(славянская азбука и время)
Один из театральных режиссеров, в свое время поставивший чеховский «Вишневый сад», назвал эту пьесу лучшей в мире, потому что она о том, что «человек не успевает за временем». Раневская еще дышит ароматами цветущего сада, вспоминает «жизнь, молодость, счастье», что ушли в прошлое, а в настоящем уже «слышится отдаленный звук, точно с неба, звук лопнувшей струны, замирающий, печальный. Наступает тишина, и только слышно, как далеко в саду топором стучат по дереву».
Лопнувшая струна – это тетива натянутого лука, из которого человек выпускает стрелу времени. С тоской следит за ее полетом, хочет устремиться за ней, но остается на месте. Он, действительно, навсегда отстал бы от времени, не оставил бы в нем следа, если бы наконечником стрелы, пронзающей эпохи, не было бы слово.
Слово наших предков, слитое из букв Боговдохновенной азбуки, было целым мирозданием. Слово не только воплощало, но и порождало смыслы. Буква стала и формой, и содержанием, в которых наш древнерусский пращур выражал свое отношение к Богу, к ближнему, к жизни и смерти.
Славянская азбука в ее первозданном виде - когда каждое название буквы было живым словом, имело смысл – это явление земного пути человека. От Аза до Ижицы: от себя до малого «ига», малого «ярма», которое всегда оставалось с человеком, от которого человек был неотделим. И это ярмо – время.

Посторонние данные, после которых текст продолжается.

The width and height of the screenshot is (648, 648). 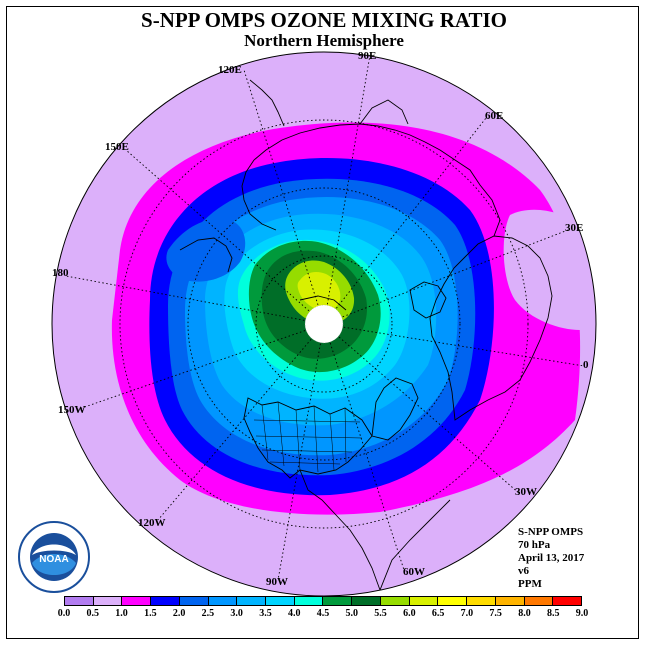 What do you see at coordinates (323, 303) in the screenshot?
I see `arctic-islands` at bounding box center [323, 303].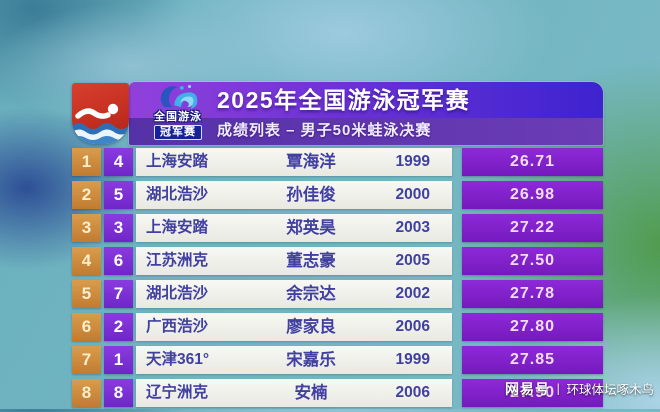  Describe the element at coordinates (532, 327) in the screenshot. I see `result-time: 27.80` at that location.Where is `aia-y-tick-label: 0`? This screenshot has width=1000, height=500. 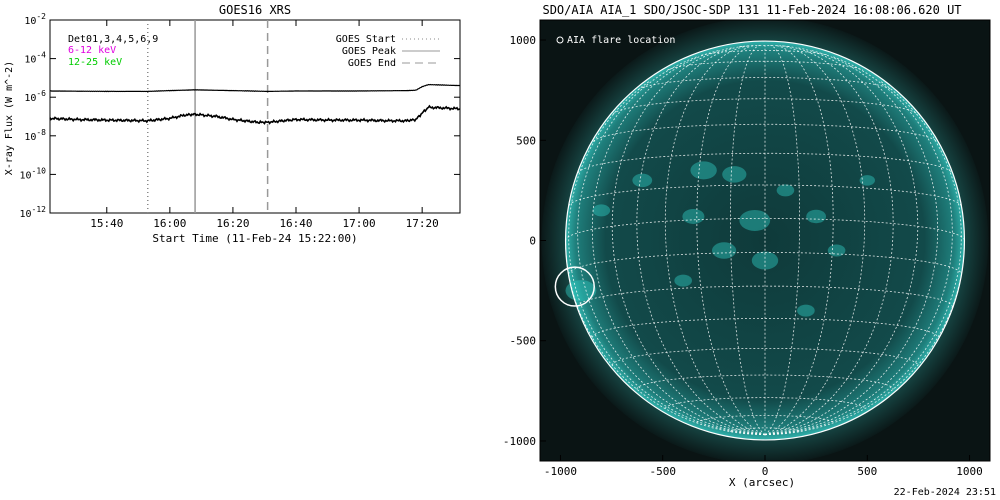
aia-y-tick-label: 0 is located at coordinates (532, 242).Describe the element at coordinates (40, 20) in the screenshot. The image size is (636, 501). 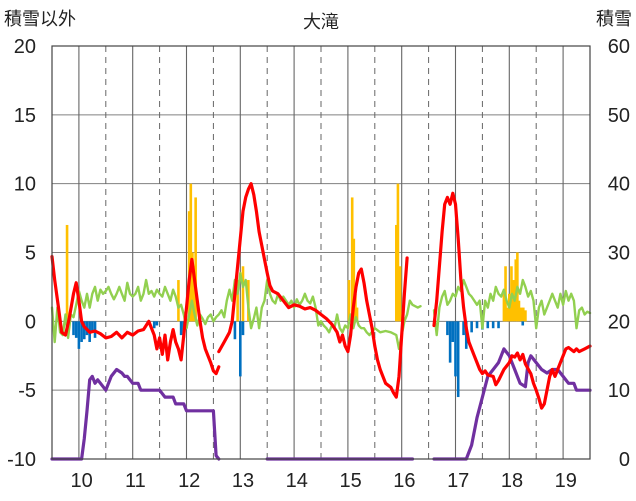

Наш предок носил время в себе, ощущал его как сердцебиение, потому никогда не отставал от времени. Тогда оно еще не выковывалось в цепь событий, не делилось на прошлое, настоящее и будущее, а было подобно древу с мощным стволом – первым днем творения, от которого потом, как ветви, расходились все земные деяния. Слово в земной истории повторяло историю небесную, когда всякое убийство было подобно первому братоубийству, когда всякое предательство отзывалось звоном тридцати серебренников, а всякое рождение озарялось светом Вифлеемской звезды. Так буквы славянской азбуки вели человека через слово от сотворения мира к вечности.
Но азбука в своей истории претерпела несколько реформ – и ее изначальная гармония разрушилась. Человек сбросил с себя иго времени, сбился с сердечного ритма жизни, отпустил слово в небытие. Неслучайно в эпоху перемен в первую очередь реформируют язык и время: выбрасывают кажущиеся лишними буквы, переиначивают правописание, меняют летоисчисление, календари, точки отсчета нового года, затягивают часовые пояса.

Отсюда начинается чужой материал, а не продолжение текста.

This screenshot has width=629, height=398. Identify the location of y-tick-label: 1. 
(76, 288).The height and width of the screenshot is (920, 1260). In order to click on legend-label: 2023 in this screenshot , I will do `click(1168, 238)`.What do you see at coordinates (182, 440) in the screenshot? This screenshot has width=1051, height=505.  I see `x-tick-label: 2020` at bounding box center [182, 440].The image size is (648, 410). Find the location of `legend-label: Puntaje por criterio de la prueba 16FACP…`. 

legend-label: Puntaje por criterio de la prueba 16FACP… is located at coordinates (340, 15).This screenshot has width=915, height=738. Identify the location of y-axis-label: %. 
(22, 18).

Буквы нашей обмирщившейся азбуки породили иной порядок, иную последовательность: от А до Я – от себя к себе. Человек самозамкнулся, выпустил последнюю стрелу времени, а сам пошел по непрерывному земному кругу, выпадая из небесной вечности.
Слово перестало быть густым и весомым. Медью звенящей и кимвалом звучащим оно порождает теперь пустой звук в наших бесцельных разговорах. Это слово не ведает молчания, в котором рождается смысл. И только в одном язык может сегодня найти для себя спасение, в одном может укрыться от суеты и обрести сладкозвучную мелодию – в поэзии. Только поэзия способна воссоединить слово и время, вернуть быстрой стреле ее острый наконечник.

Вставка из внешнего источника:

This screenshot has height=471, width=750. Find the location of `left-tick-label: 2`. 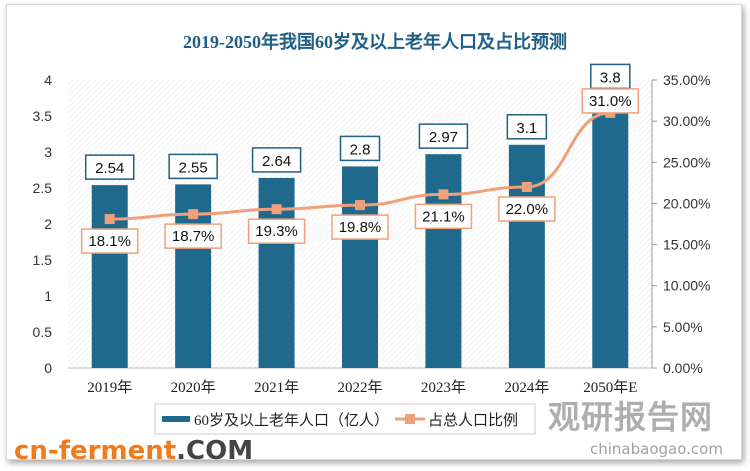

left-tick-label: 2 is located at coordinates (48, 224).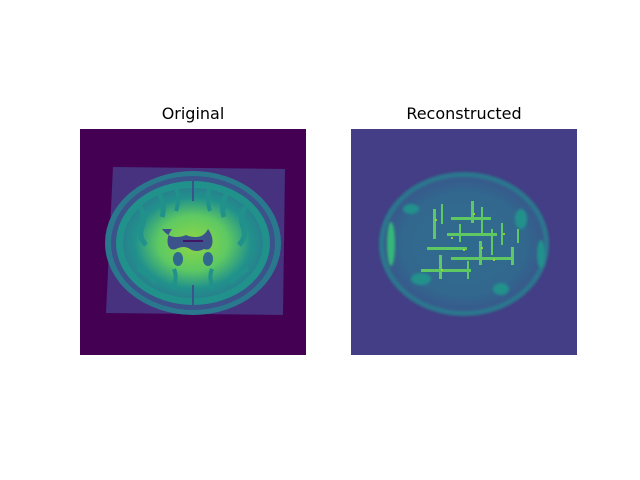 The height and width of the screenshot is (480, 640). I want to click on reconstructed-grid-pattern, so click(470, 240).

Каждое подлинное стихотворение в русской поэзии так или иначе посвящено слову и времени, их заветной встрече. Эта встреча сокрыта между строк, слышна в ритмах стиха, в таинственных созвучиях.
Одно из хрестоматийных стихотворений Арсения Тарковского тоже об этом. Кажется, что оно написано от имени слова, которое обращается к нам. От имени того слова, которое из простой совокупности букв превращается в СЛОВО, обретшее плоть, отправившееся на крест, принявшее муку и воскресшее. Только через такое СЛОВО встреча человека с вечностью становится вновь возможна.
Живите в доме - и не рухнет дом.
Я вызову любое из столетий,
Войду в него и дом построю в нем.
Вот почему со мною ваши дети
И жены ваши за одним столом,-
А стол один и прадеду и внуку:
Грядущее свершается сейчас,
И если я приподымаю руку,
Все пять лучей останутся у вас.
Я каждый день минувшего, как крепью,
Ключицами своими подпирал,
Измерил время землемерной цепью
И сквозь него прошел, как сквозь Урал.
Истинно, слово способно «вызвать любое из столетий» и построить в нем дом, где под общей крышей сомкнутся все времена, сойдутся все поколения. Дом, в котором возможно бытие человека с Богом.